Un tema particolarmente dibattuto, questo, negli ultimi giorni. A tale proposito le società scientifiche affermano: Sono preoccupanti le iniziative come quella della Regione Lombardia, che ha annunciato di avviare una sperimentazione per favorire la supplenza “organizzativa” degli infermieri nei confronti dei medici di medicina generale. Si tratta di una risposta confusa, sbagliata e quasi disperata al problema della grave carenza di personale. Rivolgiamo un appello al legislatore perché consideri contestualmente la riforma dell’assistenza territoriale e di quella ospedaliera.

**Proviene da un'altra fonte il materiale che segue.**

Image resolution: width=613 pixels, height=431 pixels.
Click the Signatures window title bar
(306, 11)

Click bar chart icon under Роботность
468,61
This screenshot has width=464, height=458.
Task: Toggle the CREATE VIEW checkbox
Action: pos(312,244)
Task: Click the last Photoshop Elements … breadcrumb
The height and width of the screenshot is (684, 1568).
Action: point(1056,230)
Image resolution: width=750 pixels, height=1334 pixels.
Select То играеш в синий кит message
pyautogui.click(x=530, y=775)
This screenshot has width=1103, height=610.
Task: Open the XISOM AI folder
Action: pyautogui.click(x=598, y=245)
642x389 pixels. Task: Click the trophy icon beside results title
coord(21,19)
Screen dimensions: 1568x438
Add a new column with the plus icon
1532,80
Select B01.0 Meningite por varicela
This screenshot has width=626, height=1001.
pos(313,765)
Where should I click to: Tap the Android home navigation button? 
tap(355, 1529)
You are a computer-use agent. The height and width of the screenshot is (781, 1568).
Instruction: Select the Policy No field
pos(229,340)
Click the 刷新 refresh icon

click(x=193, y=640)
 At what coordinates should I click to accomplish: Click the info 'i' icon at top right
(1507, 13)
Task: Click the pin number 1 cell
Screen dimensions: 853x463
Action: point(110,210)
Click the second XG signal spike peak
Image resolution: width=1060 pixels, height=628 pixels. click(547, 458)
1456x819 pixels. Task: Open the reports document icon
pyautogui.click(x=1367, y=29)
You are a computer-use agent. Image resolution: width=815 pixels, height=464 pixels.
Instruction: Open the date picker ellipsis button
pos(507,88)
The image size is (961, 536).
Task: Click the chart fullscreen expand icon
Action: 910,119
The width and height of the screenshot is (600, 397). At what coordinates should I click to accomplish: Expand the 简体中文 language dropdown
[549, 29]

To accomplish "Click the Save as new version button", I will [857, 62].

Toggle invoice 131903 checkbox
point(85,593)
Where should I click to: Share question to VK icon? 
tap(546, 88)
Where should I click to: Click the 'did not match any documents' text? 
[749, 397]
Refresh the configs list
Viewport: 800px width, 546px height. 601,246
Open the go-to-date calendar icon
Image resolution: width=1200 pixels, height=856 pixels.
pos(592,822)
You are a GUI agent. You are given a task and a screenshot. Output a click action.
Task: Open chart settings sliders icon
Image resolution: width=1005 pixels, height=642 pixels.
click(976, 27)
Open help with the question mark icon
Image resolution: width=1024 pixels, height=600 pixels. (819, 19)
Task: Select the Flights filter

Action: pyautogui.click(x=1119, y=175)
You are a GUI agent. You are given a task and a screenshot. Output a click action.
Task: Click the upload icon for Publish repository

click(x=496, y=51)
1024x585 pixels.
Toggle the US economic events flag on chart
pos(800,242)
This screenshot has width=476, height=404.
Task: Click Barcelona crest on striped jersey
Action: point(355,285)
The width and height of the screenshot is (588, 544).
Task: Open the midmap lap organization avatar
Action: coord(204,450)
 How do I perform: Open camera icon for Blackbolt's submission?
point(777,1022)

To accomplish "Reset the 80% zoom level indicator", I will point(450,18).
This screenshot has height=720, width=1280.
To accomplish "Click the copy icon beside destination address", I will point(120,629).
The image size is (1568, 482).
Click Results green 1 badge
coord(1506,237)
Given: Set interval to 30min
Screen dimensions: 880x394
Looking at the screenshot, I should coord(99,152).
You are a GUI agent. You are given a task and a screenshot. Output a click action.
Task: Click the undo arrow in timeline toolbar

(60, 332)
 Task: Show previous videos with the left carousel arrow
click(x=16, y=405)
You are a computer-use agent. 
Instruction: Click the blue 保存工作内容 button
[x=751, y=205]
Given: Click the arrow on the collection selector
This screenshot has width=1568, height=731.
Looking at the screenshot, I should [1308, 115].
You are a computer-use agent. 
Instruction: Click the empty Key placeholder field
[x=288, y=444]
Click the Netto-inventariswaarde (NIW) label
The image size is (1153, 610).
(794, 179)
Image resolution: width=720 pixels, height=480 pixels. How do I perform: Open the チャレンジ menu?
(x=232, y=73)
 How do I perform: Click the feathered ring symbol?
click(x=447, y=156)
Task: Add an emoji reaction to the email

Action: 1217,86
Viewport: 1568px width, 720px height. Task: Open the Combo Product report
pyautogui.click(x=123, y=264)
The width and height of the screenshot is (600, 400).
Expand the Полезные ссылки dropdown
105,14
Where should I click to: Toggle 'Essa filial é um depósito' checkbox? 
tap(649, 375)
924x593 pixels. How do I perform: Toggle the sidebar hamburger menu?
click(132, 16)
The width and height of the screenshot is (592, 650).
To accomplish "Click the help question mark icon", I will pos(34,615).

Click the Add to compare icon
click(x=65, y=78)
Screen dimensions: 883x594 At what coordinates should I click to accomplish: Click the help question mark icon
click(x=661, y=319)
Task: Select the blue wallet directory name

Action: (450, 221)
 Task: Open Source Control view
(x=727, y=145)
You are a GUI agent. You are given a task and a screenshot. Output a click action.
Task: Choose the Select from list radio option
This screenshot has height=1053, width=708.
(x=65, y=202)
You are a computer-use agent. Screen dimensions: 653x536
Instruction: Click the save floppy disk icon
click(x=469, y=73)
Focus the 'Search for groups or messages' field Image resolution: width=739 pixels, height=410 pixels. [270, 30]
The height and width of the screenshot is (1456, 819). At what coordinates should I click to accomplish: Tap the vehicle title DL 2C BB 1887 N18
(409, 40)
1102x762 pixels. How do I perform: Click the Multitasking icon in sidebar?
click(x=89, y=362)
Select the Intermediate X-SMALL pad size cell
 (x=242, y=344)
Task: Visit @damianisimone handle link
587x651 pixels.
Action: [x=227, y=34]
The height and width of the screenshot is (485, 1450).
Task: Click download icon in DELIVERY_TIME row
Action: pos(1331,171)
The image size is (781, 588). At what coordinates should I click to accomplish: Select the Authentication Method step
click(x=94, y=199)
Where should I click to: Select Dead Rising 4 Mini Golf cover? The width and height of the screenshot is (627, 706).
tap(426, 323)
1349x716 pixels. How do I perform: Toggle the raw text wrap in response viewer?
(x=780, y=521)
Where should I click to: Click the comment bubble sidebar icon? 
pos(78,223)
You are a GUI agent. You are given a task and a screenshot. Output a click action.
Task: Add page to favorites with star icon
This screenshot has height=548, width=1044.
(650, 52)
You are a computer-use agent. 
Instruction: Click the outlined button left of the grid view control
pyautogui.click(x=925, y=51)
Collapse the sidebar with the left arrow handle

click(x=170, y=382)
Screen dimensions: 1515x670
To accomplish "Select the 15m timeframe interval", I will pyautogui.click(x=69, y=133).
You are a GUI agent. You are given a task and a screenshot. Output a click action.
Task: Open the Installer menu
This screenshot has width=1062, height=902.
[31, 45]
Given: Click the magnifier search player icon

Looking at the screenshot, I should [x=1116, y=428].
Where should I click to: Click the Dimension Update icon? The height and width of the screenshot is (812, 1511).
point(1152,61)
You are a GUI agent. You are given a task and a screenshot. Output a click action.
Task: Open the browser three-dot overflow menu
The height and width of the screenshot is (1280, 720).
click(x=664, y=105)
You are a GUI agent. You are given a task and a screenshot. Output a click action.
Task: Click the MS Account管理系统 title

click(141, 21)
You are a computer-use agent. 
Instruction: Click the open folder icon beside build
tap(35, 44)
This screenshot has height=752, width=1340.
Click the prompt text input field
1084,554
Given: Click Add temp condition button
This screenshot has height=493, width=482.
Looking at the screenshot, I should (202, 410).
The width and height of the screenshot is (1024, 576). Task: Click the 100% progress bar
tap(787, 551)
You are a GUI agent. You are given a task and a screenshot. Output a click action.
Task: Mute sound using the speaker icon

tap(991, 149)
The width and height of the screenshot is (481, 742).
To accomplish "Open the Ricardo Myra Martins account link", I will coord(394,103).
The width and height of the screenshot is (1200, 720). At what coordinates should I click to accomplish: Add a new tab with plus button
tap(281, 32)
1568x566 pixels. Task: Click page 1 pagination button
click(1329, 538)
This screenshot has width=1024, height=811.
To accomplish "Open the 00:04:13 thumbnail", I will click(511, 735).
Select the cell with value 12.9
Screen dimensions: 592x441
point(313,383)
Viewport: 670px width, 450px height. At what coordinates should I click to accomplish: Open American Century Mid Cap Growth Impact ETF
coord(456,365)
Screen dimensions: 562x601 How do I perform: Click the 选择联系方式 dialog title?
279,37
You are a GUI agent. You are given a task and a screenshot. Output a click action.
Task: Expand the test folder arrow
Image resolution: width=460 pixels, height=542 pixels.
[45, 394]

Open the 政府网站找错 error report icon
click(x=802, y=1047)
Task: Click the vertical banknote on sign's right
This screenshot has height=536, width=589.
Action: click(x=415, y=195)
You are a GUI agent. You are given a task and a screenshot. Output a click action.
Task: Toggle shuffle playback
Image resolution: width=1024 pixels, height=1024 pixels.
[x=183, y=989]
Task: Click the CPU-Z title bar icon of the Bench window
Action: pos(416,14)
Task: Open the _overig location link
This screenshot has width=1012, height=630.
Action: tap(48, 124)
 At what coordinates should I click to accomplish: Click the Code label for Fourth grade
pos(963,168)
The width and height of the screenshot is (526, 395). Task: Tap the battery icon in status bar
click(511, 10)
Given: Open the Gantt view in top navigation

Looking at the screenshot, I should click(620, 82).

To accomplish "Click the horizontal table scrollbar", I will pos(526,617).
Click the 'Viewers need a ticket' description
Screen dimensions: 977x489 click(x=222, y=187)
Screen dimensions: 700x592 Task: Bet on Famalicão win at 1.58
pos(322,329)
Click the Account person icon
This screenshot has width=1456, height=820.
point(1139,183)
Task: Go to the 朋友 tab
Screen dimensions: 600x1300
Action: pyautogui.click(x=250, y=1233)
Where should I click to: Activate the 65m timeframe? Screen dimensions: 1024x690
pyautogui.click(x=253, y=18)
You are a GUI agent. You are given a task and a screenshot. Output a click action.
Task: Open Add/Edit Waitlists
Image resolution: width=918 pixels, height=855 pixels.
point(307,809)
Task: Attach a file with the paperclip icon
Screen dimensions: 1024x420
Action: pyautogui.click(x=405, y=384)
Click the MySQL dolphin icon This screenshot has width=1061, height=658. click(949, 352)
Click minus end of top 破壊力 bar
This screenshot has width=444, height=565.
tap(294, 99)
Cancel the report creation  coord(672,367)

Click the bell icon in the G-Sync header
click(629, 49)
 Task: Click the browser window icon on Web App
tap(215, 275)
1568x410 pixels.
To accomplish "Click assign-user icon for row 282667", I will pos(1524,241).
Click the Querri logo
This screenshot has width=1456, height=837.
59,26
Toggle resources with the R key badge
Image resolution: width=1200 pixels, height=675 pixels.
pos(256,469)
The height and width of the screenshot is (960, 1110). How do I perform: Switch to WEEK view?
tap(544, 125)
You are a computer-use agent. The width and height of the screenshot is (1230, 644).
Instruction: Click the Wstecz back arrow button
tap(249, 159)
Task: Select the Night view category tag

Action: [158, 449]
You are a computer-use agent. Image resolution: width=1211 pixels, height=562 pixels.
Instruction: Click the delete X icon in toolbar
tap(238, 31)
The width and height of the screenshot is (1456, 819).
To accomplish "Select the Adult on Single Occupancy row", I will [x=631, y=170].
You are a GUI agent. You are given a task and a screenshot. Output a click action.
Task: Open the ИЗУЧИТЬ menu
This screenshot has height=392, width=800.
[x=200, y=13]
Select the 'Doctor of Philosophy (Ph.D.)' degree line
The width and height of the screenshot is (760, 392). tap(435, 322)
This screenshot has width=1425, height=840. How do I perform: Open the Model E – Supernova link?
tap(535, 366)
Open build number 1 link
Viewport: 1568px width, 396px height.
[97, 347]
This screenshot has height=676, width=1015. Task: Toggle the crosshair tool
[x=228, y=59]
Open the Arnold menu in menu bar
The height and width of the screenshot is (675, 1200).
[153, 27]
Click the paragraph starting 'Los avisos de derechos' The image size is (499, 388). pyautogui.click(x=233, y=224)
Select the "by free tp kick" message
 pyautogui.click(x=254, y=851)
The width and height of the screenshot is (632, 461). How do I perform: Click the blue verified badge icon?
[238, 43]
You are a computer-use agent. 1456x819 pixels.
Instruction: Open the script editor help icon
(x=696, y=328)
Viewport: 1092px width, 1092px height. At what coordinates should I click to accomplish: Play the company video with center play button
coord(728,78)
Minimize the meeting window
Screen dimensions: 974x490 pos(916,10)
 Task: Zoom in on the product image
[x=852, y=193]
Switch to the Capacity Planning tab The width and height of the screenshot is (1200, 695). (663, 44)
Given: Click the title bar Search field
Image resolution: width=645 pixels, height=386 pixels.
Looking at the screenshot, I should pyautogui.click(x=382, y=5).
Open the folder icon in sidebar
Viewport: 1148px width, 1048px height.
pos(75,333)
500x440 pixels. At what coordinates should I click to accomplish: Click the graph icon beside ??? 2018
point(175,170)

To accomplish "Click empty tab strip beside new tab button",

Ricciardi: c’è una sindrome da assedio

C’è una “sindrome da Fort Alamo” tra gli operatori sanitari che sono assediati da una altissima domanda di servizi a fronte di situazioni logistiche precarie e di carenza di personale, ma uscire fuori da questa situazione è difficile perché è l’esito di una tempesta perfetta a cui tutti hanno contribuito.

Lo ha evidenziato Walter Ricciardi, consulente scientifico del ministro della Salute, intervenuto alla presentazione del documento del Forum delle società scientifiche dei clinici ospedalieri e universitari italiani.